Instructions for the task
Change "computer-use agent" to "GUI agent" in the entries starting at the line with "Task: Open the Winter Comes NewJeans poster" and ending at the last entry. Return only those lines, with nothing else altered.

[A block of data]
>> START
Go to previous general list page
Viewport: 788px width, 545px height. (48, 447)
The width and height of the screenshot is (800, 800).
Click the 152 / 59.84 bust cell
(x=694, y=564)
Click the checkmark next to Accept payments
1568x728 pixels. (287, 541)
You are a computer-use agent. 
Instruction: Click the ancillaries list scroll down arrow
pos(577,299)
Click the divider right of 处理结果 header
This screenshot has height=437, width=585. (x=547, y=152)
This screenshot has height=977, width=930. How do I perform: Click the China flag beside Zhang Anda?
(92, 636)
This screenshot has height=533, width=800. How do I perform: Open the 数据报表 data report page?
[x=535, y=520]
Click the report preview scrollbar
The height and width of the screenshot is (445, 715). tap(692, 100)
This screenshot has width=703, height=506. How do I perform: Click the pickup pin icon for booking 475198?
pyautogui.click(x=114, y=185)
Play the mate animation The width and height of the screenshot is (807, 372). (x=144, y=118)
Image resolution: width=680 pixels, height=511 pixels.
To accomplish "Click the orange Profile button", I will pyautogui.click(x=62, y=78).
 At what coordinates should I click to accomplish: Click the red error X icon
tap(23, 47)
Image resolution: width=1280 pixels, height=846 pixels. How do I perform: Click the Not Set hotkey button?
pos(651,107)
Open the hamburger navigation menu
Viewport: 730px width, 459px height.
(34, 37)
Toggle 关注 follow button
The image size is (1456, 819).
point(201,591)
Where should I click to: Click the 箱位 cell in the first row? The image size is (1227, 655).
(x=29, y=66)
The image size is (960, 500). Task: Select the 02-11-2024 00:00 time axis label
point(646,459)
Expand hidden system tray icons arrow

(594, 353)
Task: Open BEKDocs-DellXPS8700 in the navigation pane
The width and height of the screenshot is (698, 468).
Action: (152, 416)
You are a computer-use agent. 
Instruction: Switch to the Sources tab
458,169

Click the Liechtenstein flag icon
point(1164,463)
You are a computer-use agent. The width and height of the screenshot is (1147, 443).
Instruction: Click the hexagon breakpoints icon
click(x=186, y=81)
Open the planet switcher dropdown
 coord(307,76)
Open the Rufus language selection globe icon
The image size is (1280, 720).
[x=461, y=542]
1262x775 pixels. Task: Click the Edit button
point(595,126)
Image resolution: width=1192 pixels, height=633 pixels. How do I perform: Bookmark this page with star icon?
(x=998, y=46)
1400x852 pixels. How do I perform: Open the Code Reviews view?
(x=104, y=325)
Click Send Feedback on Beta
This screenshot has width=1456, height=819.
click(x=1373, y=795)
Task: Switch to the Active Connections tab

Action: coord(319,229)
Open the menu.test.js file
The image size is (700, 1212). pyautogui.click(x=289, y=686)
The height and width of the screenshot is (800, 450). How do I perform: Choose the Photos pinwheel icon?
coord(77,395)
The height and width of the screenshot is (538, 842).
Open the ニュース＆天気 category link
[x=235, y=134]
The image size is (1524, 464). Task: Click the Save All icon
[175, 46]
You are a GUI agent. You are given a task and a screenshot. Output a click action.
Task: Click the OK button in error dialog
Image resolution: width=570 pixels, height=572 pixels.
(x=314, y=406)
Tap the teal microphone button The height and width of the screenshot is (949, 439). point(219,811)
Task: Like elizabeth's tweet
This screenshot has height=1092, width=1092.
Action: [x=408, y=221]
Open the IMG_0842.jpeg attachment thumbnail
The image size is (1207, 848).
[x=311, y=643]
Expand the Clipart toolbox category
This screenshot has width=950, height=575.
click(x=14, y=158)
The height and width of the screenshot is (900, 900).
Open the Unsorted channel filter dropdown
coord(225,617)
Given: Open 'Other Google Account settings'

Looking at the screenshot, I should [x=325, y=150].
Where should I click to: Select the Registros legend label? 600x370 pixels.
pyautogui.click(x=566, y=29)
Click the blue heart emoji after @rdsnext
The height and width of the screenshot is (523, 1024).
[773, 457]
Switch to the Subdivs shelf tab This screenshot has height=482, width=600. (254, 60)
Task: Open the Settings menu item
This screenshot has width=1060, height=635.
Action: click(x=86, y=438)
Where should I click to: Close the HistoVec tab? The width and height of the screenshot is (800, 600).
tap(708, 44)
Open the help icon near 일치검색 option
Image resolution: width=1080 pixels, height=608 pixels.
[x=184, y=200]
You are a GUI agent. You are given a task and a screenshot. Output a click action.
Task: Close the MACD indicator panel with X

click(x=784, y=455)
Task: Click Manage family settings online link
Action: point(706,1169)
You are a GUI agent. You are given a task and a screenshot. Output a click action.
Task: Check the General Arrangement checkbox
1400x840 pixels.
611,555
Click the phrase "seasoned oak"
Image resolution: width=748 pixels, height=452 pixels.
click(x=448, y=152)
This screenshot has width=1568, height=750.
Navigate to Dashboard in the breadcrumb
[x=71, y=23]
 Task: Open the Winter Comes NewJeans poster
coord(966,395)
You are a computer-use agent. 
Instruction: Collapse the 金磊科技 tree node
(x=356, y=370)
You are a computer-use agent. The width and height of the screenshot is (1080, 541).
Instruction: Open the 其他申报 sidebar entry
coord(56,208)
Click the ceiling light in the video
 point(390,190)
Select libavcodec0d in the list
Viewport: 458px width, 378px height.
>> END
Final answer
 Task: Open the Winter Comes NewJeans poster
coord(966,395)
You are a GUI agent. 
Instruction: Collapse the 金磊科技 tree node
(x=356, y=370)
You are a GUI agent. The width and height of the screenshot is (1080, 541).
Instruction: Open the 其他申报 sidebar entry
coord(56,208)
Click the ceiling light in the video
 point(390,190)
Select libavcodec0d in the list
Viewport: 458px width, 378px height.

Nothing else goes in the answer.